And perhaps nowhere was the scramble madder than in the Senate education committee, where lawmakers desperately tried to amend AB 5, a bill that would change how public school teachers are evaluated.
Among many issues being debated are the appropriate use of student achievement in teacher evaluations, the role of local bargaining agreements, political relationships between unions and Democratic lawmakers, and the fate of the lawsuit known as Doe v. Deasy, which would make student achievement part of teacher evaluation in LAUSD.
John Fensterwald of Ed Source has been tracking the bill and explaining its evolution wonderfully: “Taken together, the amendments would restore districts’ authority to set local standards used to evaluate teachers and explicitly require that state standardized test scores be used as one measure,” he writes in this story (More amendments coming to AB 5). However, “sensing that AB 5 is an uncertain experiment in collaboration between unions and districts, the committee is also requiring that the bill be reviewed in five years and sunset in six if found not to work.”

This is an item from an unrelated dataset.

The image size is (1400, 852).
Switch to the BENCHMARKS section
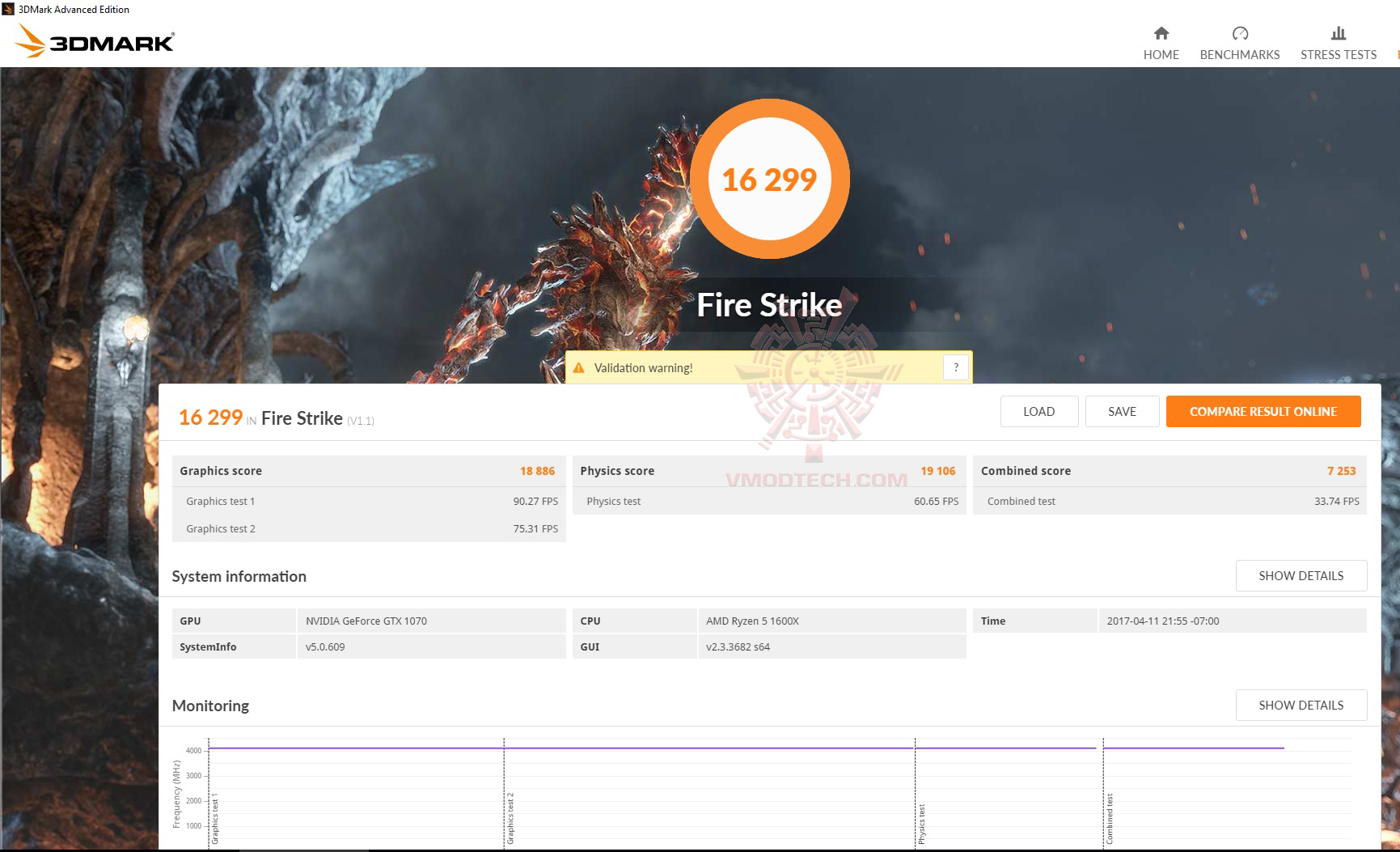1239,54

Superintendent John Deasy and others in Los Angeles are worried that AB 5 could disrupt ongoing negotiations mandated by a judge in Doe v. Deasy to create new teacher evaluations that include some measure of pupil progress.
In an email to me yesterday, Ben Golombek, Deputy Chief of Staff to Assemblyman Felipe Fuentes (AB 5’s sponsor) wrote that “there’s also a provision in the bill that would allow any current evaluation process can stay in place for the duration of the agreement, so whatever agreement they reach under Doe v. Deasy in LA will stand.”